[Element and text position data]
□ □ □

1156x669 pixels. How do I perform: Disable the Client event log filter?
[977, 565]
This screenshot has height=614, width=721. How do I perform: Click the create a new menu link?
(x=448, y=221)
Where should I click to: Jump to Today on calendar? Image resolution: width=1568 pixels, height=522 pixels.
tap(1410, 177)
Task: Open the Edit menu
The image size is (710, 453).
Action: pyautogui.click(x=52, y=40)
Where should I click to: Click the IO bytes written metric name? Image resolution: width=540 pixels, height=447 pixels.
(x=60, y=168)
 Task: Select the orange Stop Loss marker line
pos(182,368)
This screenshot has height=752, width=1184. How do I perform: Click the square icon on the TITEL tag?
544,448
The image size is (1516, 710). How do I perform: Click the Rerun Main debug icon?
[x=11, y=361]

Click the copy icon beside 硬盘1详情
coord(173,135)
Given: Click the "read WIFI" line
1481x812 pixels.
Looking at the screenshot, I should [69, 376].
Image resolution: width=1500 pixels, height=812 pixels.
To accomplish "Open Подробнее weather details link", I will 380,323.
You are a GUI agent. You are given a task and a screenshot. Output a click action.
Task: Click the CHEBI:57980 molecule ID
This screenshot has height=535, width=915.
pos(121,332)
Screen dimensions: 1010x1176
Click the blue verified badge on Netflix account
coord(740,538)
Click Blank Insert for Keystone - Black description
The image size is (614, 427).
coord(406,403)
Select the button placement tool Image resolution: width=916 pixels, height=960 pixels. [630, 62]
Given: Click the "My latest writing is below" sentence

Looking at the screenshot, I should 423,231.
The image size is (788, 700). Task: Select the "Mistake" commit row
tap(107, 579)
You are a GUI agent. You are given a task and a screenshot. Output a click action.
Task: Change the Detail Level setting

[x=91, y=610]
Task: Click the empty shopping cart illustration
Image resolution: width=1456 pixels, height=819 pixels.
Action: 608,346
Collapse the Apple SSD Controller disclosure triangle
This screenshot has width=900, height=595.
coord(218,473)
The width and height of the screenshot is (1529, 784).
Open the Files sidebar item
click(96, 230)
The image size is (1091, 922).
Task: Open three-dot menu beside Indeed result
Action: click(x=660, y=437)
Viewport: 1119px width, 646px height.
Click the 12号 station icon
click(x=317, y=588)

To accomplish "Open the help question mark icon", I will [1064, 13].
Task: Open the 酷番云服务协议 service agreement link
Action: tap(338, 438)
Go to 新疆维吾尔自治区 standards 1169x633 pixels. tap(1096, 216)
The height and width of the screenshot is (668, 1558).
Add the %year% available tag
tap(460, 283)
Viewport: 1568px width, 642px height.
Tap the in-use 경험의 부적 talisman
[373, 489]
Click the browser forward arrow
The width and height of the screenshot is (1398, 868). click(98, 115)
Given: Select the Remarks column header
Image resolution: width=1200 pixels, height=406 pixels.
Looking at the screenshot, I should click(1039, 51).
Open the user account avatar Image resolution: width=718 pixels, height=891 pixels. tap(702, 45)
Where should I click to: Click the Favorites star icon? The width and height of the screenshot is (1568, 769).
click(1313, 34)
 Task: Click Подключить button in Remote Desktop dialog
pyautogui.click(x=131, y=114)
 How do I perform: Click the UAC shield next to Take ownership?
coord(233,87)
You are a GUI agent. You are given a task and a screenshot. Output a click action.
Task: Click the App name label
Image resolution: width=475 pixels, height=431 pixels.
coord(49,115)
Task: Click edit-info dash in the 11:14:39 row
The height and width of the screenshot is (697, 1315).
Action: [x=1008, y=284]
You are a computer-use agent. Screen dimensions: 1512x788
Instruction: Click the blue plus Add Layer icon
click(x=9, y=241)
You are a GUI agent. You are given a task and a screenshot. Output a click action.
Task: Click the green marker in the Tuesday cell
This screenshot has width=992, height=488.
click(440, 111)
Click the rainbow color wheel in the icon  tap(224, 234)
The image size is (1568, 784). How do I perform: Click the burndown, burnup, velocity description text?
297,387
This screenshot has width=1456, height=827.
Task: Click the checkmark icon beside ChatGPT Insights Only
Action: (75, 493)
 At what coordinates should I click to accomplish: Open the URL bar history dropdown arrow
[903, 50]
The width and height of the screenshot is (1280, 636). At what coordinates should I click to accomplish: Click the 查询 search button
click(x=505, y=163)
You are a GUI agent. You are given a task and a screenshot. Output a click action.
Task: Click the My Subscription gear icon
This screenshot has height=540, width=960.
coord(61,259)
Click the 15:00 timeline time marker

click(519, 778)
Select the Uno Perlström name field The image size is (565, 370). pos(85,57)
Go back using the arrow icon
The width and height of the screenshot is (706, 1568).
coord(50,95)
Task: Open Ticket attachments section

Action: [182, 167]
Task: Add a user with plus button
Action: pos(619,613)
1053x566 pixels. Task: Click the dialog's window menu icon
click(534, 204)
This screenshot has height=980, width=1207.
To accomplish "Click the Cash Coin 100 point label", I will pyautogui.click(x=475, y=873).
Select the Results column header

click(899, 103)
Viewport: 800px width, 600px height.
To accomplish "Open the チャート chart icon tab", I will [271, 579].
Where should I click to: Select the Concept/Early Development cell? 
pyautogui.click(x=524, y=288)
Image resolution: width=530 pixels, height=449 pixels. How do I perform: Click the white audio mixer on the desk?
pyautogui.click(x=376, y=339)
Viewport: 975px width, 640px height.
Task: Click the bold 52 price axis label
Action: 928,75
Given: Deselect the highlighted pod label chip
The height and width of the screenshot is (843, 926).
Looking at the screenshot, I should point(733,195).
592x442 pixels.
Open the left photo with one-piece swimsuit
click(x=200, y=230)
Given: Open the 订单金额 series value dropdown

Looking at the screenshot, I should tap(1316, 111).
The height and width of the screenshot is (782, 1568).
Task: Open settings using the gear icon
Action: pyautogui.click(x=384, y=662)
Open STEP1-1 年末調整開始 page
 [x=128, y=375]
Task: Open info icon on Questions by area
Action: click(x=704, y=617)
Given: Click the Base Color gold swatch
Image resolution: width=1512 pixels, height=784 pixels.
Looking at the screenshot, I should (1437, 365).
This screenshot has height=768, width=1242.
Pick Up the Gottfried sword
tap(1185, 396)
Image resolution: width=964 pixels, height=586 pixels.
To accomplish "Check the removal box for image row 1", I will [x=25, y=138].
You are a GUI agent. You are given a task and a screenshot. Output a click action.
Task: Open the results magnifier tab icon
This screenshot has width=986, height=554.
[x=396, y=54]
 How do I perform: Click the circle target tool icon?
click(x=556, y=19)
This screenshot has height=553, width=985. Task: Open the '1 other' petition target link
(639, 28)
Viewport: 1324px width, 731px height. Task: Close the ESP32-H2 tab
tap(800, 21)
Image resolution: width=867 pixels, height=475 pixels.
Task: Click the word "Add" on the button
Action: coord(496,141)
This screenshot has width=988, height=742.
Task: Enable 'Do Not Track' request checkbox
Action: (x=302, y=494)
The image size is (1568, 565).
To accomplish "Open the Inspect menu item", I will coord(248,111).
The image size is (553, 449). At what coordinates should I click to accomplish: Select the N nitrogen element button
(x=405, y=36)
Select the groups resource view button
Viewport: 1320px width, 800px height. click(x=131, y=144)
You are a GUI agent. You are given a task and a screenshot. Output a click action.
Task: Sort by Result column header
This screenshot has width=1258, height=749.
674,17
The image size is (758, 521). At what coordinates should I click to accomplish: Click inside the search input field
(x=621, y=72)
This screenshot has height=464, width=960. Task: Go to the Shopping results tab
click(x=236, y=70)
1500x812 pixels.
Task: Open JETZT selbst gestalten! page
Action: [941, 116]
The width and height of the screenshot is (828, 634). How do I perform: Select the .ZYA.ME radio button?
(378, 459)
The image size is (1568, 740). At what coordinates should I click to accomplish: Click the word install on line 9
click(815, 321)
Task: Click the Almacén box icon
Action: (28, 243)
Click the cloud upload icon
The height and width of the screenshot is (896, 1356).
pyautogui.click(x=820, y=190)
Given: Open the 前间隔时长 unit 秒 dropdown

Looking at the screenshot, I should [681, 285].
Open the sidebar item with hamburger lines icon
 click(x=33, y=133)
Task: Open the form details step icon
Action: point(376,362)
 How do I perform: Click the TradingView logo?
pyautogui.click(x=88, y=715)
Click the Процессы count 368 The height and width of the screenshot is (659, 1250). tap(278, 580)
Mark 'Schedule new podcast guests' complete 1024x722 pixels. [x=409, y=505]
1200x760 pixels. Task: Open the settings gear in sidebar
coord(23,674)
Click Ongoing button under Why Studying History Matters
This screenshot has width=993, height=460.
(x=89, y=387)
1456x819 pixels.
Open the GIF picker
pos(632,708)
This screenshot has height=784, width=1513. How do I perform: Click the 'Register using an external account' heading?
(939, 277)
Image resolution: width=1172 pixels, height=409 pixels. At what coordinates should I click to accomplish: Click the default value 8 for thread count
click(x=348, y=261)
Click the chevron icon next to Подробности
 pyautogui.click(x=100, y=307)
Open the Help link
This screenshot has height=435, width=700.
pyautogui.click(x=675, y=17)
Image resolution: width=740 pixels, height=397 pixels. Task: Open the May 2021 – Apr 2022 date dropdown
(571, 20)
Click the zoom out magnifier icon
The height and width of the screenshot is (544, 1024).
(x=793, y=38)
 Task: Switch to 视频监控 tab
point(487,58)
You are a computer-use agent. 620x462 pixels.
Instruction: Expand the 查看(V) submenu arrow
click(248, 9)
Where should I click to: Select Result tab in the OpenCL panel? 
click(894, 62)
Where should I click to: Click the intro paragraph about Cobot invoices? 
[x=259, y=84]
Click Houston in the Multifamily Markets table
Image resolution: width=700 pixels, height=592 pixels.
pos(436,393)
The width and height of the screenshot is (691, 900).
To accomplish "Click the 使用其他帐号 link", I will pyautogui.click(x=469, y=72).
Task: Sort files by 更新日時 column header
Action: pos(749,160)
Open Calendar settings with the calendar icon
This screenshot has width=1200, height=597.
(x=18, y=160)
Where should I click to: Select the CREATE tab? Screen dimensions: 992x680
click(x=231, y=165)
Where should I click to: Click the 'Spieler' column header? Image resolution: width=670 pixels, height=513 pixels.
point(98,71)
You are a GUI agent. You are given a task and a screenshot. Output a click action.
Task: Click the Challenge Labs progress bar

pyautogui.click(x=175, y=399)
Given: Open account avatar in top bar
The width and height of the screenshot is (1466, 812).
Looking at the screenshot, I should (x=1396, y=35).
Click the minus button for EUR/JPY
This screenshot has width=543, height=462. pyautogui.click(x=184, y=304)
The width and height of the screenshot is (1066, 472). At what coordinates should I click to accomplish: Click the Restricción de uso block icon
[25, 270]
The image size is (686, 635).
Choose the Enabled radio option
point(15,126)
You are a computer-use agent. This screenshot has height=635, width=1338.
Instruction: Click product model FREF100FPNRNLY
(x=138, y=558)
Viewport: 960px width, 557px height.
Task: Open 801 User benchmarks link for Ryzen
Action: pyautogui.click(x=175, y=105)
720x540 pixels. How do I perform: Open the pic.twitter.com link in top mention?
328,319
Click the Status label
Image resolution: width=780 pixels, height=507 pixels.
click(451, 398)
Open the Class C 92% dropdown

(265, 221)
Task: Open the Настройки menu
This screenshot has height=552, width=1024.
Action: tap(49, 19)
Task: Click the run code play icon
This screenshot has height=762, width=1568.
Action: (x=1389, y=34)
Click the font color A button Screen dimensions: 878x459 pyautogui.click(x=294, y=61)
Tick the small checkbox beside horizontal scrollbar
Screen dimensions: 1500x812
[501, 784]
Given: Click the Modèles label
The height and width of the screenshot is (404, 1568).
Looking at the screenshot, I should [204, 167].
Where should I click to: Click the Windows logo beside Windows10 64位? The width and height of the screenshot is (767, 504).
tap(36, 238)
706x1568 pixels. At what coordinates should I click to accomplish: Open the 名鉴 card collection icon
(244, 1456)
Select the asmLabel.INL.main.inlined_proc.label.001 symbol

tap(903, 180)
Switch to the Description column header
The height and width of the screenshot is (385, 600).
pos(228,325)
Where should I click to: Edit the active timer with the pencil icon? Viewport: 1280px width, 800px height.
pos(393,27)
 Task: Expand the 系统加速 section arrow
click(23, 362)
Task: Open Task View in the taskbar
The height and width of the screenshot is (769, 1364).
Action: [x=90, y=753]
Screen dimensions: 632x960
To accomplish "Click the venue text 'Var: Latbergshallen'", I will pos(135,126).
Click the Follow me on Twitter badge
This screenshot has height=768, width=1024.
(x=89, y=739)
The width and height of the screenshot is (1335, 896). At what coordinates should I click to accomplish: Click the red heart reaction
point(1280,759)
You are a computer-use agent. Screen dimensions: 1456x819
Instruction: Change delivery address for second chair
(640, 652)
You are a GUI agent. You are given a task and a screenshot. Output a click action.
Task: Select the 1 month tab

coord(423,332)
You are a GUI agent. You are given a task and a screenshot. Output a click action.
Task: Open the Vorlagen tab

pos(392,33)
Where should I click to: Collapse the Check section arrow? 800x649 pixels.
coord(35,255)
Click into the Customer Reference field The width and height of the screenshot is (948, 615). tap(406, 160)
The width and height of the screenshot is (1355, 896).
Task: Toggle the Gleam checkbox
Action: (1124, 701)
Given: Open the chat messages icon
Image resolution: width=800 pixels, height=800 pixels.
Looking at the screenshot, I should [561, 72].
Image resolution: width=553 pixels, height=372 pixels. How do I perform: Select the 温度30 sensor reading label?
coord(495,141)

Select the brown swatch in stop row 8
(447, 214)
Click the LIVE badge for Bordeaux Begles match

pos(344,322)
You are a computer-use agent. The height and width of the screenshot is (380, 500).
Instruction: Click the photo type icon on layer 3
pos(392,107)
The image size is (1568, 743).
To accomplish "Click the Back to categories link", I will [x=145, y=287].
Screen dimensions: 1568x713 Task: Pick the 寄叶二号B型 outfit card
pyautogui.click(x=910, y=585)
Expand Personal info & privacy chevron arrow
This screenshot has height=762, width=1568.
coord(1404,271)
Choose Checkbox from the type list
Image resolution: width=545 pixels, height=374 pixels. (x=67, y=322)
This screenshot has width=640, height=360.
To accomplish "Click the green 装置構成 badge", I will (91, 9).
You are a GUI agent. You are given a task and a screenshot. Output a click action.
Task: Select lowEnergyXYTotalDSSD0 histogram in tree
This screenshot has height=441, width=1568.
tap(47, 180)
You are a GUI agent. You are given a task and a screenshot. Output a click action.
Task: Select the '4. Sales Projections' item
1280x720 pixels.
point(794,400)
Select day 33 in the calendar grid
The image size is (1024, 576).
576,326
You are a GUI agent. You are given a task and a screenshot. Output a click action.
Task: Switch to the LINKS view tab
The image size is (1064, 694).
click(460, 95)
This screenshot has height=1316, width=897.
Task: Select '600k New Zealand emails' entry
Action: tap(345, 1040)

□ □ □

AIM OF THE TASK: Could you copy out the rows unchanged, starting with the line containing "1053x566 pixels. Task: Click" and going on through the line containing "Action: click(x=704, y=617)"?

OUTPUT FOR THIS TASK:
1053x566 pixels. Task: Click the dialog's window menu icon
click(534, 204)
This screenshot has height=980, width=1207.
To accomplish "Click the Cash Coin 100 point label", I will pyautogui.click(x=475, y=873).
Select the Results column header

click(899, 103)
Viewport: 800px width, 600px height.
To accomplish "Open the チャート chart icon tab", I will [271, 579].
Where should I click to: Select the Concept/Early Development cell? 
pyautogui.click(x=524, y=288)
Image resolution: width=530 pixels, height=449 pixels. How do I perform: Click the white audio mixer on the desk?
pyautogui.click(x=376, y=339)
Viewport: 975px width, 640px height.
Task: Click the bold 52 price axis label
Action: 928,75
Given: Deselect the highlighted pod label chip
The height and width of the screenshot is (843, 926).
Looking at the screenshot, I should point(733,195).
592x442 pixels.
Open the left photo with one-piece swimsuit
click(x=200, y=230)
Given: Open the 订单金额 series value dropdown

Looking at the screenshot, I should tap(1316, 111).
The height and width of the screenshot is (782, 1568).
Task: Open settings using the gear icon
Action: pyautogui.click(x=384, y=662)
Open STEP1-1 年末調整開始 page
 [x=128, y=375]
Task: Open info icon on Questions by area
Action: click(x=704, y=617)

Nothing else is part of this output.